Why did Yisro decide to come to Mosheh and the Jews in the Midbar? The parashah opens “Vayishma Yisro” (and Yisro heard). The gemara (Zevachim 116a, quoted by Rashi) explains that Yisro heard about the crossing of the Yam Suf and the attack of Amaleiq.But when Yisro finally has a chance to talk to Mosheh, what does Mosheh tell him about? In Shemos 18:8 Moshe tells Yisro about “kol hatela’ah”, all the tribulations, that the Jews underwent. Which Rashi quotes the Mechilta explaining refers to Yam Suf and Amaleiq?
Why did Moshe tell Yisro about the two things Yisro knew already?
There is critical value to repetition. We say in Shema “and you will know today, and you will answer onto your heart.” The Sefas Emes explains, you can know something with your mind, and yet not internalize it in your heart. To internalize it, you must place it on your heart, even though it doesn’t get in. Eventually, it will break through.
This repetition to produce a change of heart is central to Mussar. The means of changing a middah is first qibbush hayeitzer, conquering it. By repeatedly resisting a desire, one can reach tiqun hayeitzer, the point at which it’s repaired.
One of Mussar’s key tools is the idea of making a qabbalah, accepting upon yourself an activity that slowly, incrementally, whittles away at a problem or builds up a strength. Through repetition of the qabbalah one can change the emotions.
Another tool is hispa’alus, studying or davening with “lips aflame”. Each time one learns about a middah with hispa’alus it makes an emotional impression. However, it’s slow an incremental. It will take many days of work to actually change a middah.
The difference between Yisro’s initial hearing about Yam Suf and the attack of Amaleiq and Moshe’s repetition is in the words “kol hatela’ah“. Repeated, it took on emotional content. Yisro no longer heard stories, he heard about trevails.
“VeHar Sinai ashan kulo” (Shemos 19:18). Rashi points out that the word “ashan“, with two patachs for vowels, is a verb. The normal assumption is that the phrase means “And Har Sinai was entirely giving out smoke.” However, there was a heavy cloud on the mountain (v 16), what would be the point of smoke too above it?Perhaps, and I stress that “perhaps”, it should be rendered “and all of Har Sinai turned into smoke”? That the mountain lost its solidity when Hashem was upon it?

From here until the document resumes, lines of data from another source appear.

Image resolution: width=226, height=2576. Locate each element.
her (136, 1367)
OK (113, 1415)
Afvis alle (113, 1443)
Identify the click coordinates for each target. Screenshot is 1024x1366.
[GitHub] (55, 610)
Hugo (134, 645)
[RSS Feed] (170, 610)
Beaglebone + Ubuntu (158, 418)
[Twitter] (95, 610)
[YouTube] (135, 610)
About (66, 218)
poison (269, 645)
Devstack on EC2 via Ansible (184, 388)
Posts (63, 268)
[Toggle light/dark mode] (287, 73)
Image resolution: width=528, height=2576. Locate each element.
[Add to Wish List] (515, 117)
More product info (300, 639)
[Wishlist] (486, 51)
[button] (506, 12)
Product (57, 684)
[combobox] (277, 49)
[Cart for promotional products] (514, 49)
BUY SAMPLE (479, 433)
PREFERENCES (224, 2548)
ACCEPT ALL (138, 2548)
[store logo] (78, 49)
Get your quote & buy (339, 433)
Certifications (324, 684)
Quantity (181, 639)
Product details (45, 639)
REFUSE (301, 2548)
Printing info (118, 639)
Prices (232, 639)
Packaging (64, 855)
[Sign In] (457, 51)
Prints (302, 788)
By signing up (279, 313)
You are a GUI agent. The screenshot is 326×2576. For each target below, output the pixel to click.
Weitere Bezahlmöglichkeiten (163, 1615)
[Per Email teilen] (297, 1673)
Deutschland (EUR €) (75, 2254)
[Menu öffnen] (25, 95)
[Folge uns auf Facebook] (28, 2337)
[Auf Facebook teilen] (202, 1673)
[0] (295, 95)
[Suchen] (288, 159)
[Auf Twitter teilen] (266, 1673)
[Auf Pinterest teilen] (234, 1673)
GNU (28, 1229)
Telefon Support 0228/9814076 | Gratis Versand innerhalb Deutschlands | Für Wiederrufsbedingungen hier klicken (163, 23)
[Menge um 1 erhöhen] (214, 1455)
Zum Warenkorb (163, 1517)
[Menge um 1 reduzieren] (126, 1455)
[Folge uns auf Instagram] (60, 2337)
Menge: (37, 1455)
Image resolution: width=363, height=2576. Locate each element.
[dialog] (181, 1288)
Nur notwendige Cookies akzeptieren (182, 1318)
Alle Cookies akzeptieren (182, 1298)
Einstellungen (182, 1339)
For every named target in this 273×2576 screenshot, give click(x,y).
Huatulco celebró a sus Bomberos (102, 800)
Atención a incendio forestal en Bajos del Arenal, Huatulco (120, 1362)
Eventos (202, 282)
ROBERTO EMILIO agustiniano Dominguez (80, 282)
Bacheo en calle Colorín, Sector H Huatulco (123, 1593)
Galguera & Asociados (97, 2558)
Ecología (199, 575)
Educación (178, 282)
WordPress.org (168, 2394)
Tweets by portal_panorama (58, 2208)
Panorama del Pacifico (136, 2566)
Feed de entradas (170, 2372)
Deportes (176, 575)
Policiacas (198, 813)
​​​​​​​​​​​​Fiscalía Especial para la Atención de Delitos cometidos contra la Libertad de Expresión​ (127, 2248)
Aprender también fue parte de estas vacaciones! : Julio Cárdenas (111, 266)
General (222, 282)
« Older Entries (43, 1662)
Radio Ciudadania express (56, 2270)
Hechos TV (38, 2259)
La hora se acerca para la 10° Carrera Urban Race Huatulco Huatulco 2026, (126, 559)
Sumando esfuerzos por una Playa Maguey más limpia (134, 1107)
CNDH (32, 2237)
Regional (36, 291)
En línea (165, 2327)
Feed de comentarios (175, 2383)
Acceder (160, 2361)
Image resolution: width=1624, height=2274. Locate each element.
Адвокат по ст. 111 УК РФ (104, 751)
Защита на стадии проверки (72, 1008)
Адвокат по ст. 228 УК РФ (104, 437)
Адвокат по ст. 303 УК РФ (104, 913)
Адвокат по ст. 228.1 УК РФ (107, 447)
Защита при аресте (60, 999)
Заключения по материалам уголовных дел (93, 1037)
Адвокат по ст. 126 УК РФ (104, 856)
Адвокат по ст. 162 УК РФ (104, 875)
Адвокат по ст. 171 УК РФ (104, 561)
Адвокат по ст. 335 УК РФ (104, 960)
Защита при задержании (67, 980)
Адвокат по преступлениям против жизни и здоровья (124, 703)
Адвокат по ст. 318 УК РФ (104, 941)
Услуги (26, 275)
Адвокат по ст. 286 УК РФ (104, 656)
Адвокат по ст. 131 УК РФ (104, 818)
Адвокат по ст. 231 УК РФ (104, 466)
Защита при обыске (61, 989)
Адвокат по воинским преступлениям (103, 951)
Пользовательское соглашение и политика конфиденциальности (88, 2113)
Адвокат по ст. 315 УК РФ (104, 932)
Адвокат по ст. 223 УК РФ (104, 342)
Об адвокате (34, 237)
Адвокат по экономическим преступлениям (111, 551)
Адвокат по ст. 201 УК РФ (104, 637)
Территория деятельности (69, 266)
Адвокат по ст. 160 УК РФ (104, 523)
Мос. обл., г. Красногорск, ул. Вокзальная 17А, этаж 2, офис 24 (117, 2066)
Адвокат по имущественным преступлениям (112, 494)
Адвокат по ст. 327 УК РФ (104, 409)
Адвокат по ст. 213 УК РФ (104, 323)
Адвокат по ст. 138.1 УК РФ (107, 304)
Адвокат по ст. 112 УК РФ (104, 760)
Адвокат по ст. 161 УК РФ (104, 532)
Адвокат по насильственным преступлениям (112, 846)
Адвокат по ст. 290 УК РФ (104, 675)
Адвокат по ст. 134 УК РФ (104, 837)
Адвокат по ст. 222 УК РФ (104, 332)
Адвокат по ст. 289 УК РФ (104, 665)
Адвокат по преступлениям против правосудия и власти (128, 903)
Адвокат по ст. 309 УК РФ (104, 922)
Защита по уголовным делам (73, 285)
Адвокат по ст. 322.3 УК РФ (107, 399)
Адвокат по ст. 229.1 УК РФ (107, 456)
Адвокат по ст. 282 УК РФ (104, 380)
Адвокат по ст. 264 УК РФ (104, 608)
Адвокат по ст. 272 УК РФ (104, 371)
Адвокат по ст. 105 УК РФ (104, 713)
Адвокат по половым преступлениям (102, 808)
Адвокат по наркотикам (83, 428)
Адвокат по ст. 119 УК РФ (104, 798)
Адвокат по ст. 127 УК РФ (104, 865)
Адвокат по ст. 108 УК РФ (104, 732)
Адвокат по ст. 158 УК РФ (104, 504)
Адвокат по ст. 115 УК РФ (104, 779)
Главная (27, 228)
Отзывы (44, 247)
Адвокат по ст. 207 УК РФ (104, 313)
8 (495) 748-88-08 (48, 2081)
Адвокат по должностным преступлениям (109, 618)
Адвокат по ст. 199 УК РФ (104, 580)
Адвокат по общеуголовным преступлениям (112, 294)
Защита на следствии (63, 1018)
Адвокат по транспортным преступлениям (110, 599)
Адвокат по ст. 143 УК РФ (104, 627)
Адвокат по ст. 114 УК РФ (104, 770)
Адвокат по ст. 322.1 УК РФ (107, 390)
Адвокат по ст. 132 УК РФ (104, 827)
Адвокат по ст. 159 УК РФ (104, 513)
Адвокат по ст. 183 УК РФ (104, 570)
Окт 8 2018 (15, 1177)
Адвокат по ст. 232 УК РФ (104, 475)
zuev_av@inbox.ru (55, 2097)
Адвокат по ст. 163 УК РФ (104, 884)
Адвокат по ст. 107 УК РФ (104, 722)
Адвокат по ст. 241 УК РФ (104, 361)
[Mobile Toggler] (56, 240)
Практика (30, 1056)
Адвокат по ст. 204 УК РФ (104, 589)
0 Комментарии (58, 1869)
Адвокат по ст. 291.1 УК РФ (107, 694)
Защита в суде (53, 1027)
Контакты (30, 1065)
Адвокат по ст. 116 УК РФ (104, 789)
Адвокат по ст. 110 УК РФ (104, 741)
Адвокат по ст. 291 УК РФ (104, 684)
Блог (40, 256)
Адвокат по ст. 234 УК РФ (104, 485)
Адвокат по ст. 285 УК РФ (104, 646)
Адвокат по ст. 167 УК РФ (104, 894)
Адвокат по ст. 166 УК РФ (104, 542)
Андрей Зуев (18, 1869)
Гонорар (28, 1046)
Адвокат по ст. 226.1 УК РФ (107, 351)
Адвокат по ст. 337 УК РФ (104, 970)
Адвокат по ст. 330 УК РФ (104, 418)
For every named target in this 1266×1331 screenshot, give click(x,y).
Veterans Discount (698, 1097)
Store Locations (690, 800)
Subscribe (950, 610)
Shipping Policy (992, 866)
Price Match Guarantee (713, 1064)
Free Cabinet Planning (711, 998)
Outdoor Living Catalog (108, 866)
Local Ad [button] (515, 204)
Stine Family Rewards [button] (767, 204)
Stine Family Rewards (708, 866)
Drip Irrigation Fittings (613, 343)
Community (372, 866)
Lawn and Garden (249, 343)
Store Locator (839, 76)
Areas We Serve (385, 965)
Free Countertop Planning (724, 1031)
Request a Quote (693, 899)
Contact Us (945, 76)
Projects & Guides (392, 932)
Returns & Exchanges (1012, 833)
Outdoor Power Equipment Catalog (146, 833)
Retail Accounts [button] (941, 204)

There are three prohibitions stressed in the laws of making a mizbei’ach given at the end of this week’s parashah. “Gods of silver and gods of gold do not make for yourself. A mizbei’ach of earth shall you make for Me…” (Shemos 20:19-20) “And if a mizbei’ach of stone you shall make for Me, do not them hewn; because your sword you placed upon it and profaned it.” (v. 21) “Do not go up steps onto my mizbei’ach, that you shall not reveal your nakedness on it.” (v. 22)Three prohibitions: (1) not making idols for the altar; (2) not using a sword, a tool of war, to make it; and (3) not using steps because of a lack of tzeni’us, that it calls ervah. These are the three sins that one must violate even at risk to one’s own life — idolatry, murder, and sexual immorality.
According to the Ramban, a message of the mizbei’ach is that the person sees the death of the animal and responds “That death should have been mine; it was I who forfeited my right to exist.” Therefore, in building the mizbei’ach, the means of re-earning the right to exist, the three prohibitions that override life are doubly inappropriate.